Extrait choisi:
Epaulée par des cabinets de conseil, la Meah tente de résoudre ces difficultés en apportant une réponse structurée, reposant sur des analyses et des comparaisons. «On met en avant les “success stories” pour motiver les établissements qui fonctionnent moins bien», expose David Le Spégagne, chargé de projet à la Meah. Une démarche en deux temps : «Dans chaque établissement volontaire, on repère les bonnes pratiques organisationnelles, puis on les aide à déterminer des plans d’action contre les dysfonctionnements», déclare Elisabeth Beau, qui dirige la mission.
Dix-sept plans d’action sont à ce jour lancés sur le travail médical. Les résultats sont attendus en septembre. C’est notamment le cas au Havre, où se construit un pôle mère-femme-enfant. A la fin de 2007, les activités de maternité et de pédiatrie seront regroupées sur un seul site. La direction de l’hôpital veut saisir cette occasion pour réorganiser la permanence des soins. Huit postes sont vacants en anesthésie et trois en gynéco-obstétrique. «On s’est demandé s’il ne fallait pas supprimer des lignes de garde pour gagner du temps médical», explique Jean-Pierre Heurtel, directeur des affaires médicales. Chaque garde donne lieu à une journée de repos de sécurité. En supprimant deux des quatre lignes de garde, des centaines de journées de travail de médecins pourraient ainsi être dégagées. Et de nombreuses plages additionnelles économisées.
La direction de l’établissement a pressenti que l’idée serait mal accueillie, et a saisi la Meah du sujet. Effectivement, les anesthésistes-réanimateurs, autant que les gynéco-obstétriciens, s’opposent pour l’heure au changement proposé. «Les gardes sur place sont très rémunératrices», explique Jean-Pierre Heurtel. Mais les débats ont permis de sensibiliser les médecins à la question. «C’est un travail de longue haleine, explique le directeur des affaires financières. On attend leurs propositions.»
A Dieppe, l’idée de participer aux travaux de la Meah est venue du corps médical lui-même. Dès son arrivée à la tête du département d’anesthésie-réanimation, il y a six mois, le Dr Igor Auriant s’est dit qu’il fallait tout remettre à plat. La situation était tendue : l’équipe d’anesthésistes, en sous-effectif, n’avait pas posé un jour de RTT depuis deux ans. Les plages additionnelles étaient très nombreuses et coûteuses – 123 000 euros en 2005 pour l’anesthésie-réanimation.
Bien qu’il soit obligatoire au lendemain d’une garde, le repos de sécurité n’était pas toujours respecté. «On fonctionnait dans l’illégalité, la direction était au courant», résume le Dr Auriant.
Perte financière contre qualité de vie et de travail.
Le chef de l’équipe s’est alors mis en tête de recruter de nouvelles têtes. Pour justifier ces besoins en postes, Igor Auriant s’est tourné vers la Meah. Le praticien espère démontrer, en disséquant l’organisation actuelle, que la transformation des plages additionnelles en postes supplémentaires ne coûtera pas un sou à l’hôpital. Il espère aussi mettre fin aux habituels reproches de sa direction : «On nous dit souvent qu’on coûte trop cher ou qu’on est trop nombreux. Je veux prouver qu’on ne dépense pas à mauvais escient, et qu’on essaye de mieux faire», explique le médecin.

Entrées affichées:

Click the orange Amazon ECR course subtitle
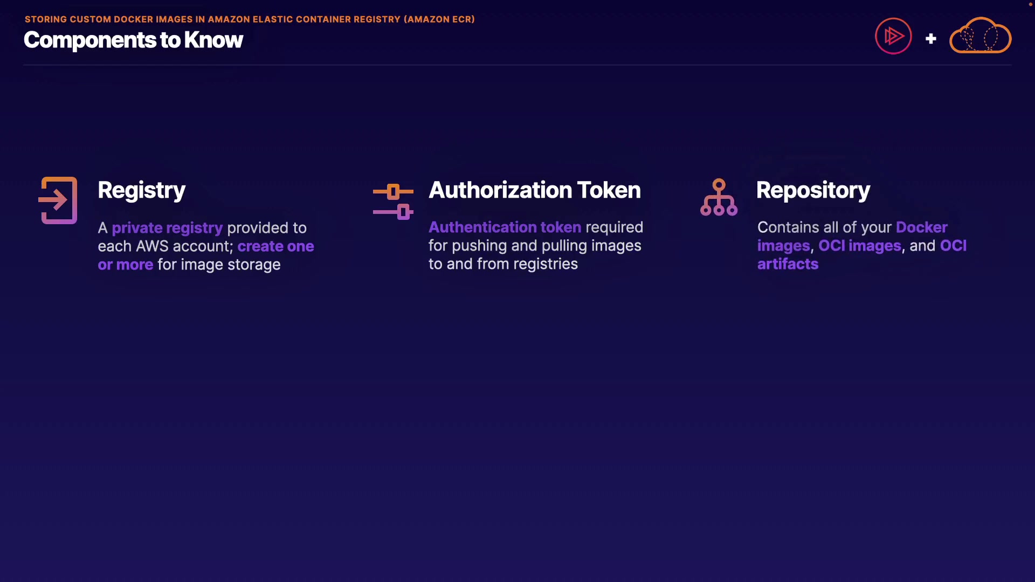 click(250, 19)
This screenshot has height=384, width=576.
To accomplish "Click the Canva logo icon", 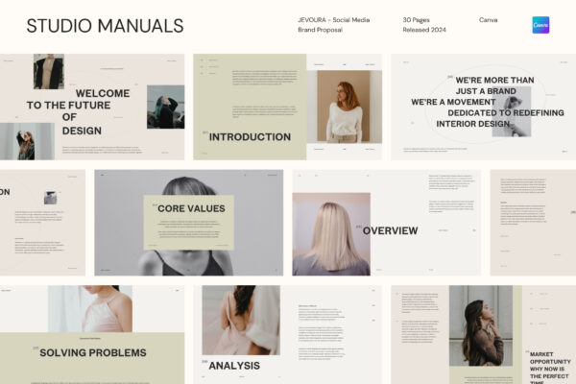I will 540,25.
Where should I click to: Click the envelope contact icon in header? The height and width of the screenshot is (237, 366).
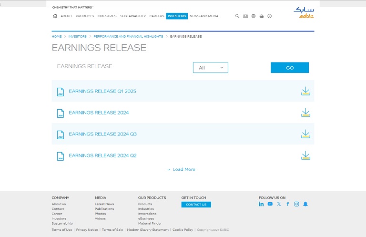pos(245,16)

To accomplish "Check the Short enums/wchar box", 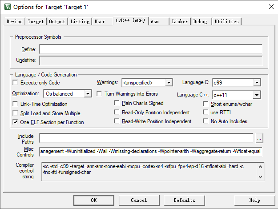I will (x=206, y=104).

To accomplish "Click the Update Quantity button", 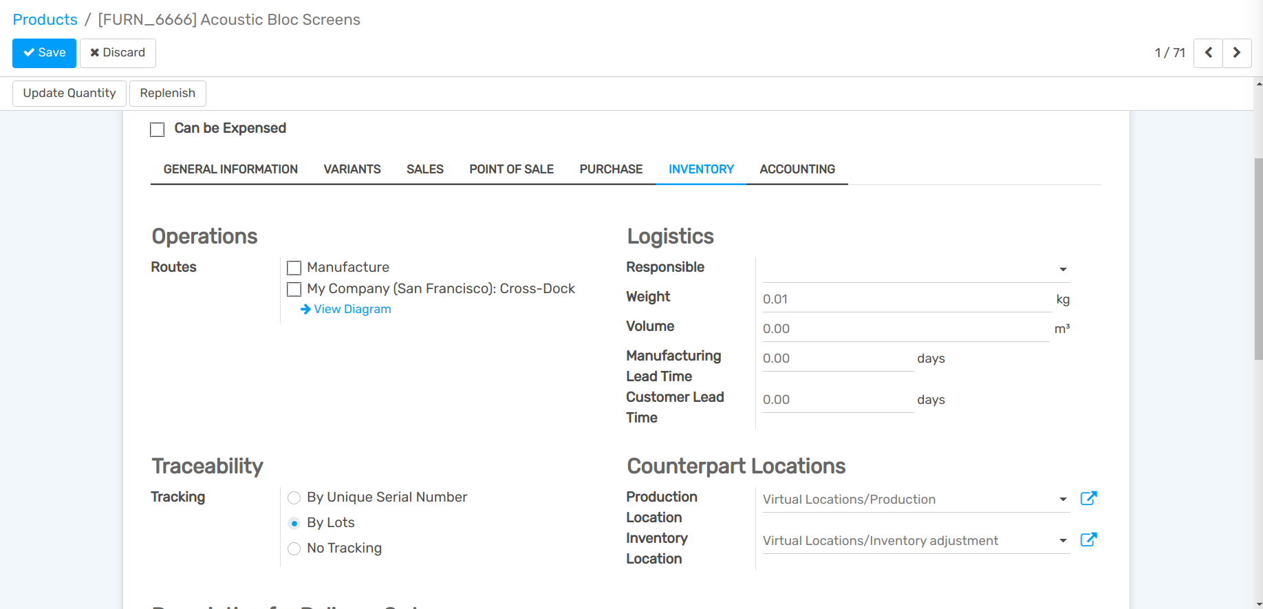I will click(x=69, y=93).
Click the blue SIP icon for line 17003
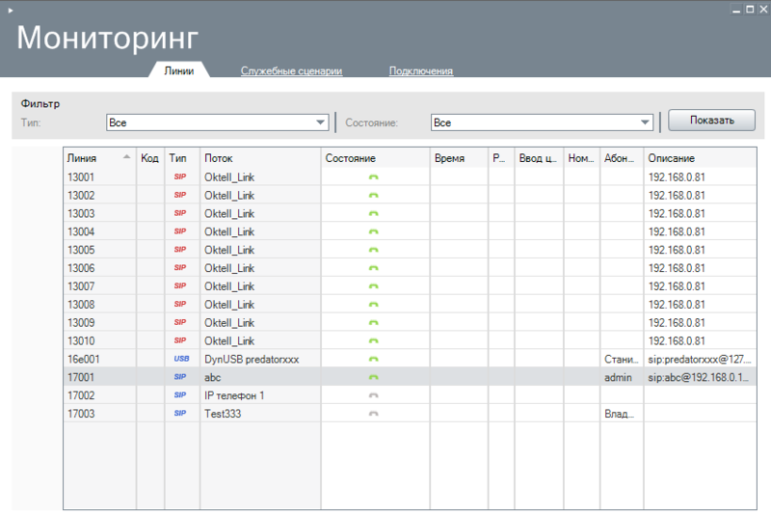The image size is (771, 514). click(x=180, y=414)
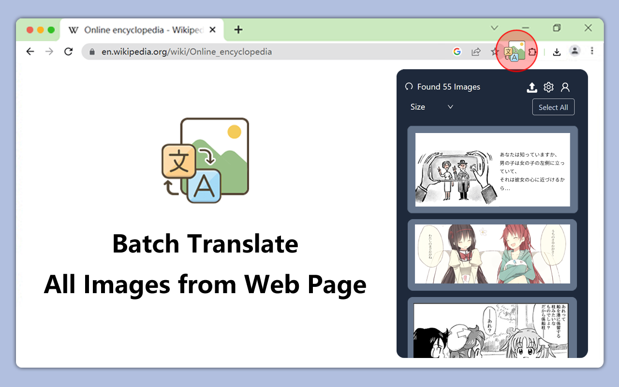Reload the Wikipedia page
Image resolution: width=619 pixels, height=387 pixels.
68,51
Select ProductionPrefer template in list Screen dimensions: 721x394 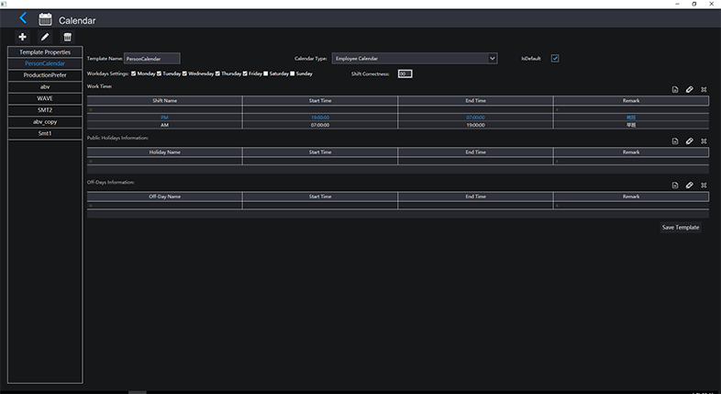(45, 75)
---
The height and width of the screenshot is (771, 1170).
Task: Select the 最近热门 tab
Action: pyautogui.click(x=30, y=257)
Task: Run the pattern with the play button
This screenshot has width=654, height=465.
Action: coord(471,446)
--
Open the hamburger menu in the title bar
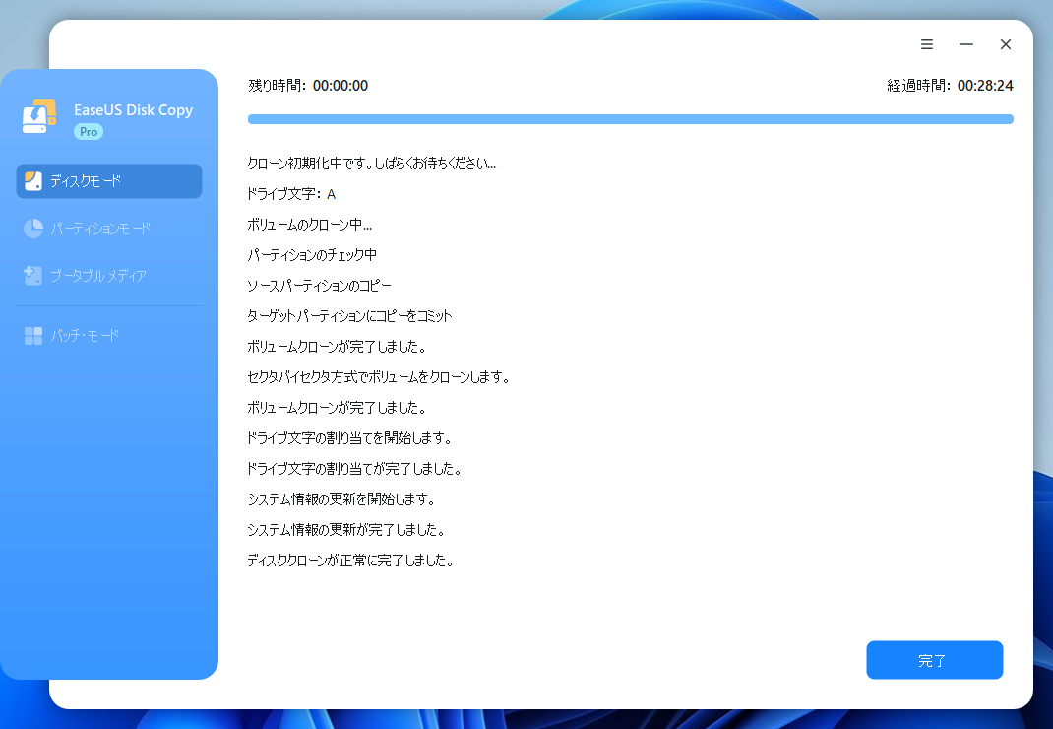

À faire: D'après l'extrait, combien ont coûté les plages additionnelles en anesthésie-réanimation à Dieppe en 2005 ? Appuyez-vous uniquement sur l'extrait.

Solution: 123 000 euros.